The largest colonoscopy study ever conducted in Europe has convoluted findings that have some people debating whether they should have the test to check for colon cancer.
Dr. Jason Dominitz told CNN, “I think the most important message is that colon cancer screening is effective, and you should get screened. He co-wrote an editorial that appears with the study in The New England Journal of Medicine and serves as the national director of gastroenterology for the Veterans Health Administration.
A doctor puts a lengthy, flexible tube into the rectum during a colonoscopy. The doctor can view the colon’s inside thanks to a tiny video camera at the end of the tube.
They can cut out tissue that seems suspect and have it biopsied. They search for precancerous polyps, cancerous growths, and any other abnormalities.
Doctors perform colonoscopies on patients who exhibit colon cancer symptoms as well as on those who do not exhibit symptoms in order to test for the disease. There are other ways to check for colon cancer, such looking for unnoticed blood in the stool, but doctors frequently advise a colonoscopy if anything in those tests seems suspect.
What did this recent study reveal regarding the efficacy of colonoscopies?
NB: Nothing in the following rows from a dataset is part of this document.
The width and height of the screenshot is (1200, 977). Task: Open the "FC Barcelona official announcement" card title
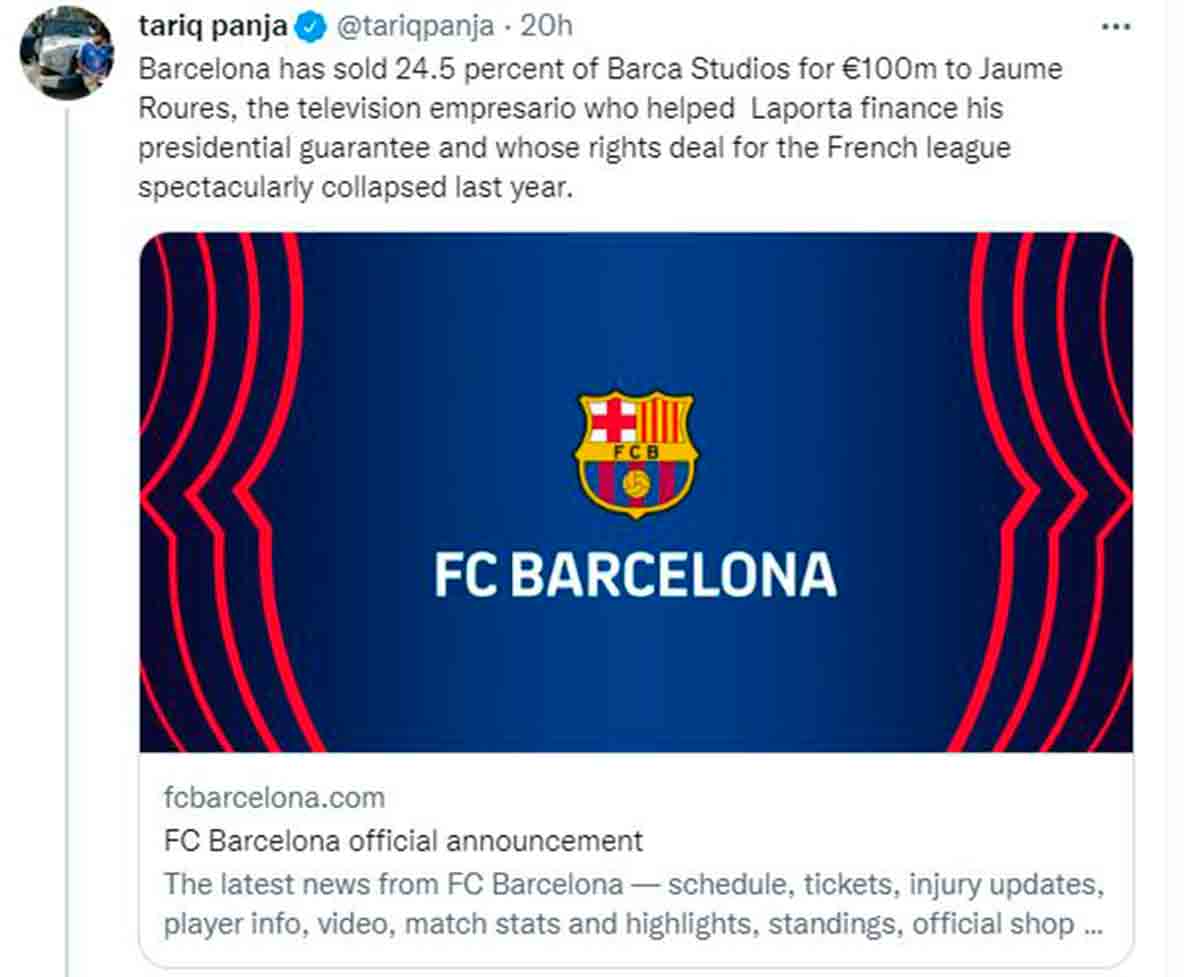(x=403, y=840)
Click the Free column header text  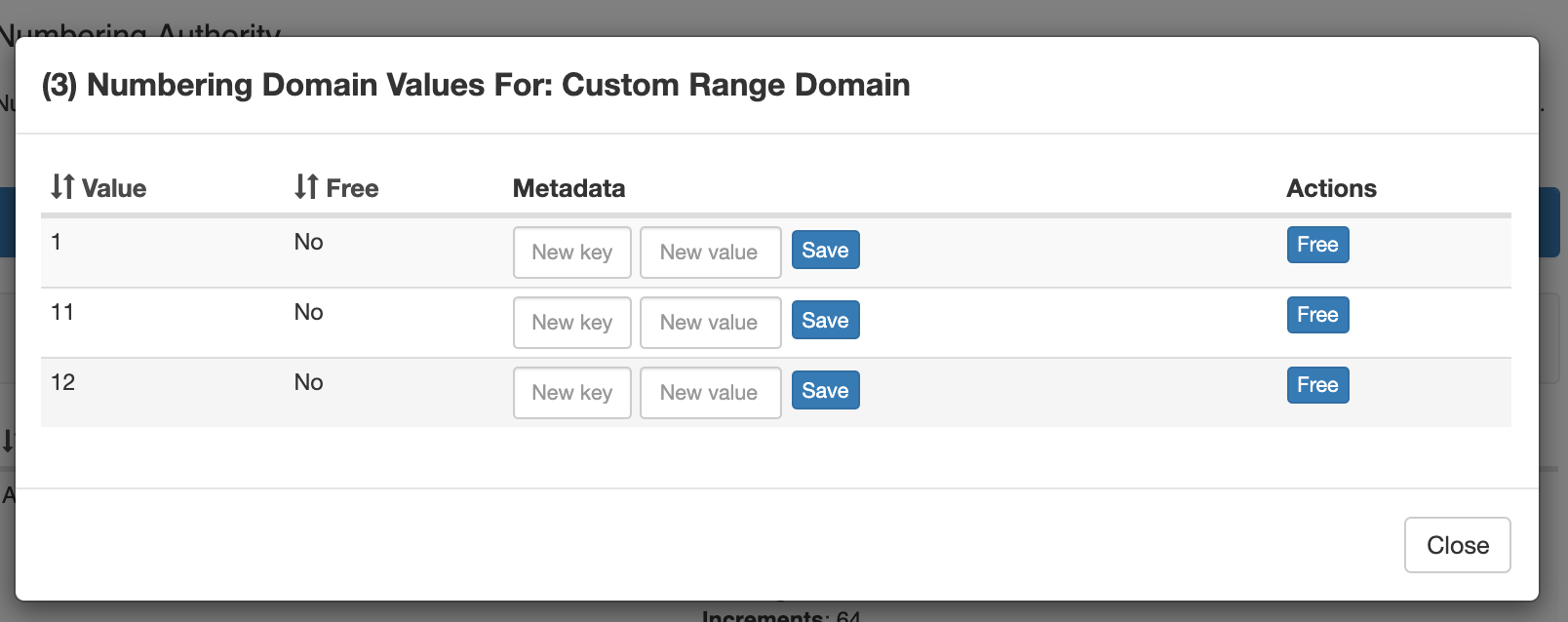[x=352, y=188]
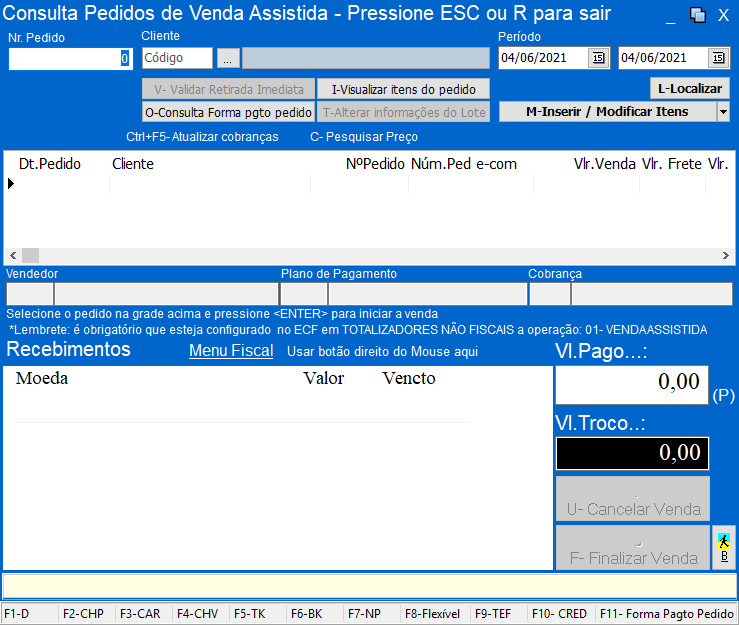The height and width of the screenshot is (625, 739).
Task: Open the start date calendar picker
Action: click(598, 58)
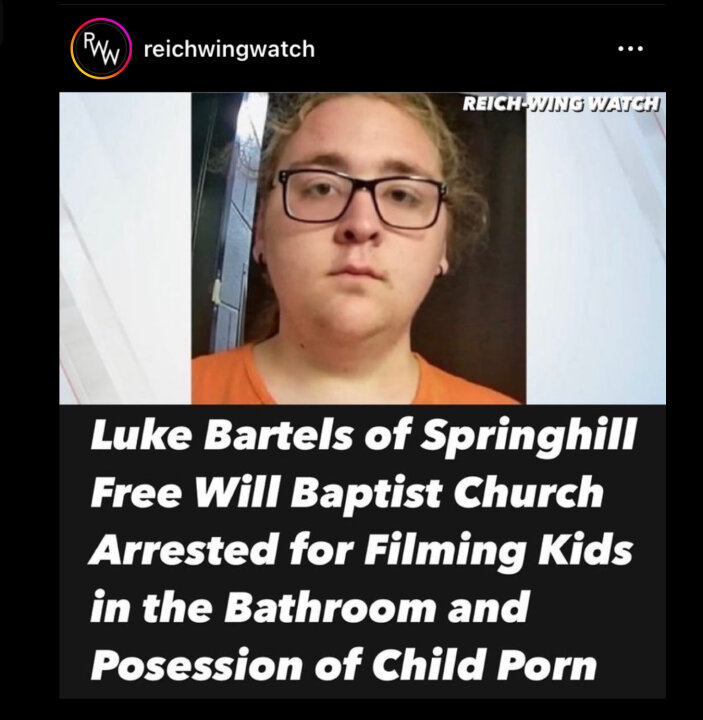Viewport: 703px width, 720px height.
Task: Click the word Kids in the headline
Action: click(x=585, y=549)
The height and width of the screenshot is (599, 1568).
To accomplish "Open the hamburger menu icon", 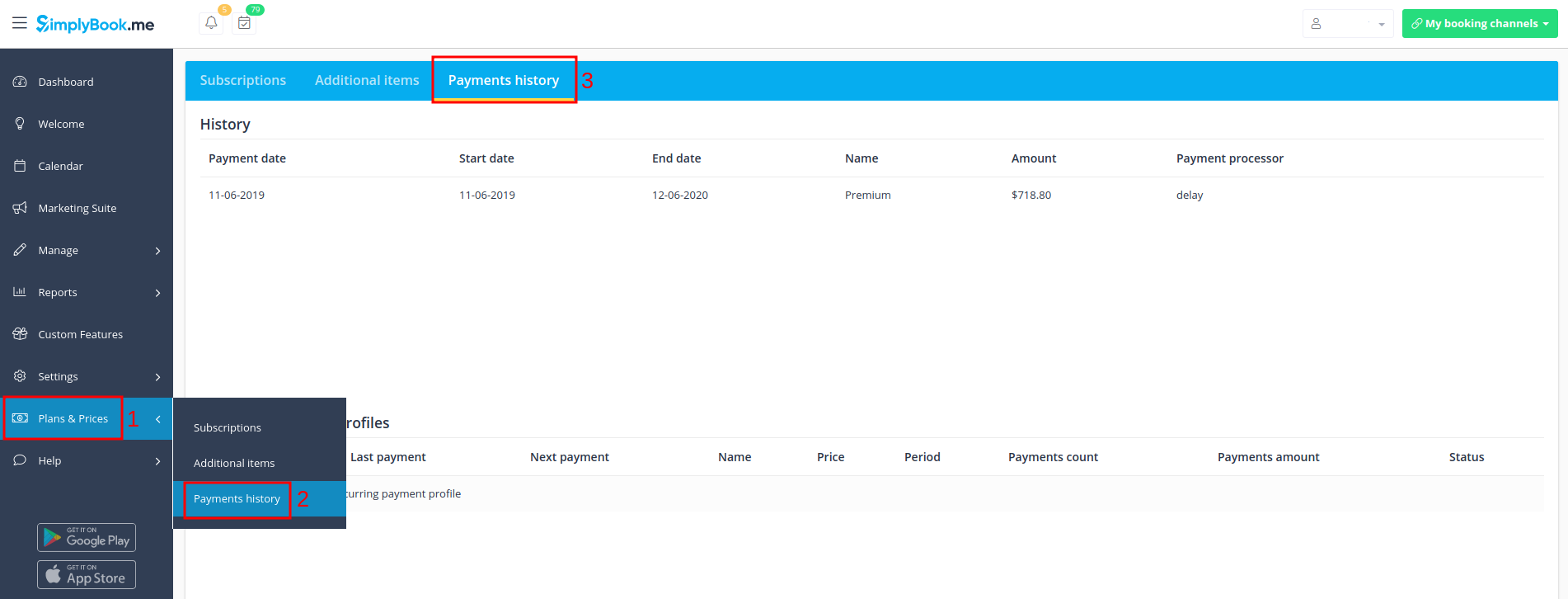I will coord(20,23).
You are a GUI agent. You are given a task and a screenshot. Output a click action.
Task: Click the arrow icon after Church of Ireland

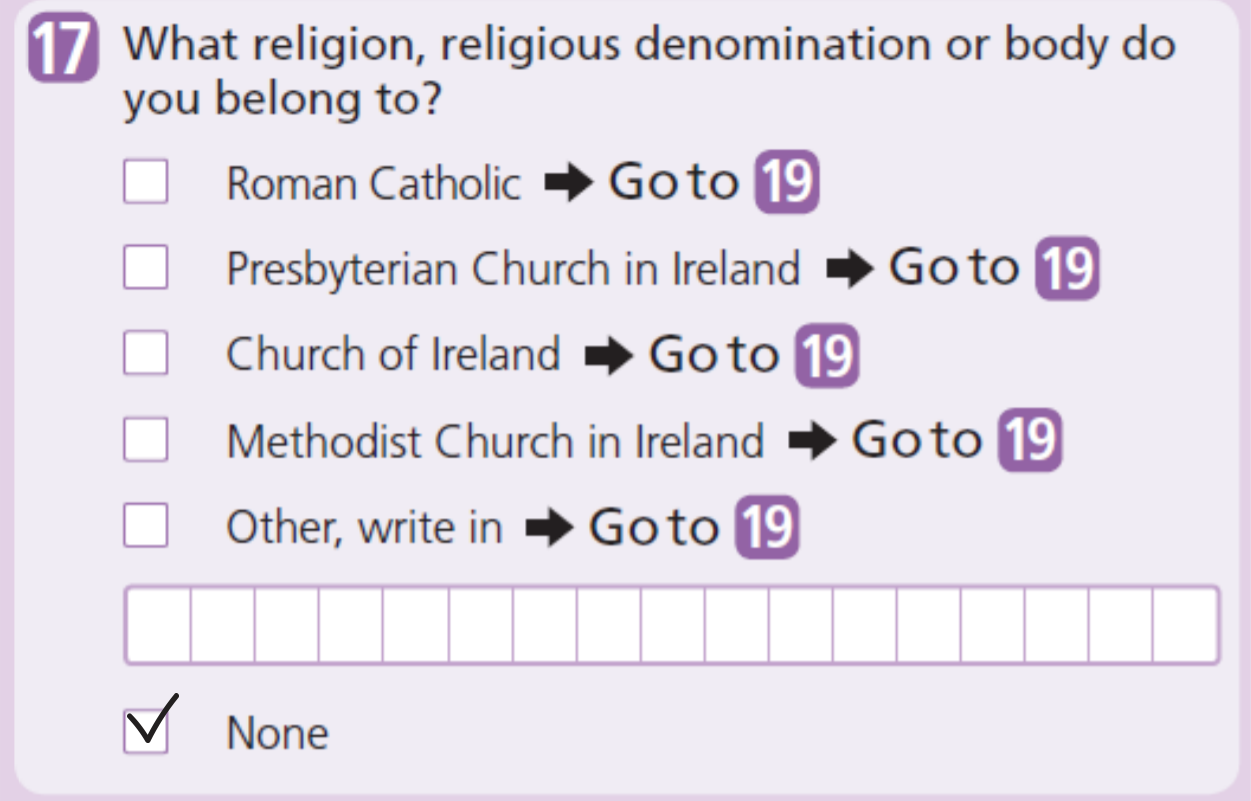click(607, 356)
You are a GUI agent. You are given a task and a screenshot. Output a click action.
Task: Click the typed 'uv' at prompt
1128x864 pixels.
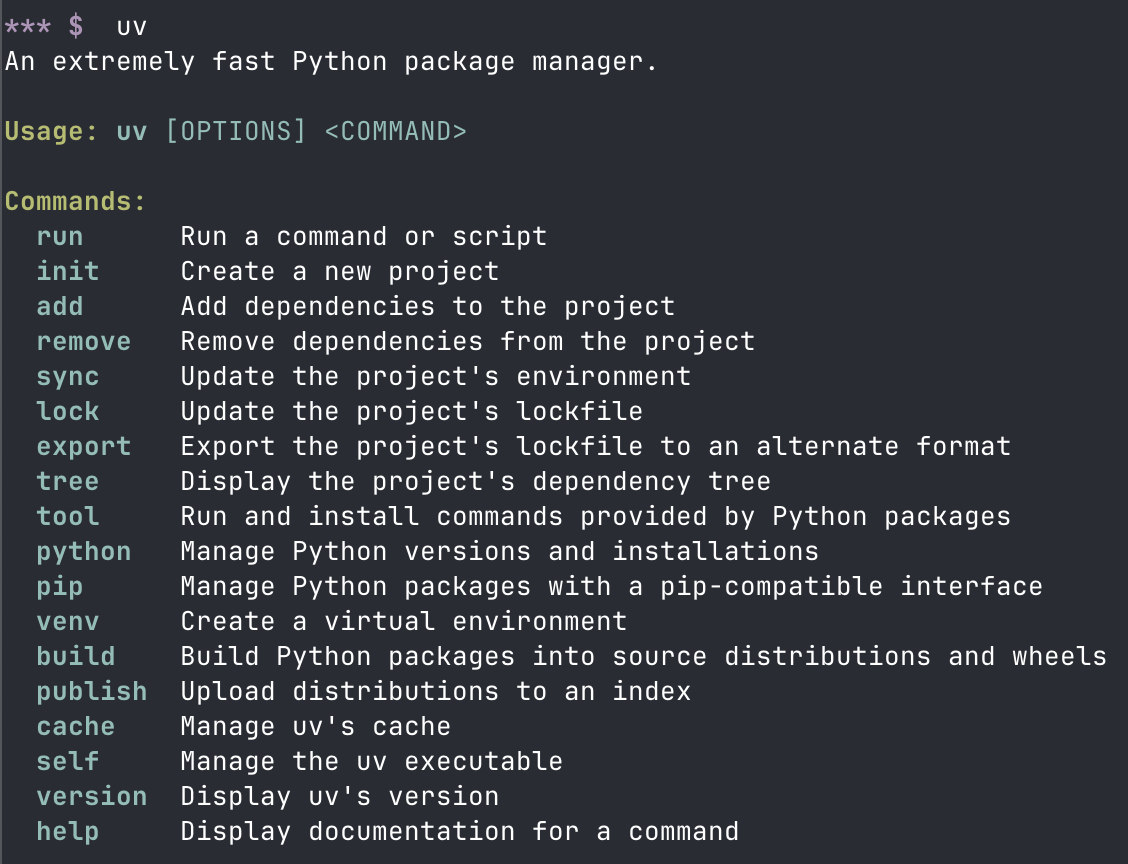pos(132,27)
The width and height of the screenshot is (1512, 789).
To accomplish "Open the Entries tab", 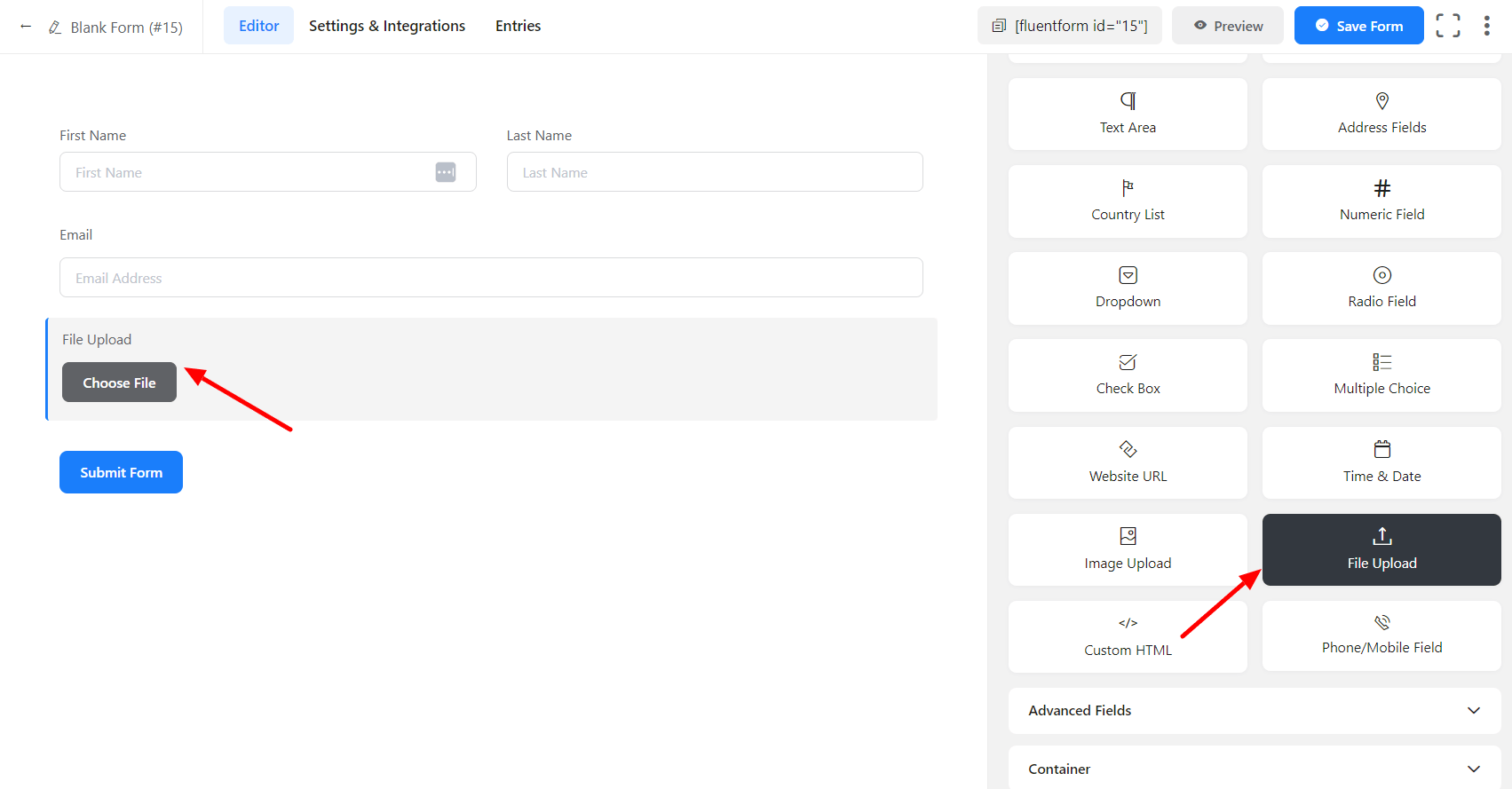I will tap(518, 26).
In this investigation, around 12,000 colonoscopies were performed in Sweden, Poland, and Norway. Compared to those who weren’t asked to undergo a colonoscopy, they had a 31% reduction in their risk of developing colon cancer and a 50% reduction in their risk of dying from the disease.
Was that roughly what to anticipate?
According to some US research, colonoscopies are even more efficient. In one study, approximately 90,000 medical specialists were tracked over the course of 22 years. A screening colonoscopy was something some of them choose to have, while others did not. According to the researchers, screening colonoscopies were linked to a 40% lower chance of developing colon cancer and a 68% lower risk of dying from it.
Why might the success rates in the three European nations differ from those in the US?
According to Dominitz, one reason could be that the majority of participants in the European study did not receive anaesthesia during their colonoscopies. In contrast to the US, where almost everyone having a colonoscopy receives sedation, only 23% of patients in the European research did. Colonoscopies can be painful, and if patients are in pain, doctors may unknowingly perform less thorough procedures.
Finding polyps requires thoroughness, which involves inserting the scope into the colon’s folds and crevices. The greater the number of polyps discovered by doctors, the lower the patient’s risk of developing colon cancer or passing away from it.
Conclusion: Is it still necessary to have a colon cancer screening?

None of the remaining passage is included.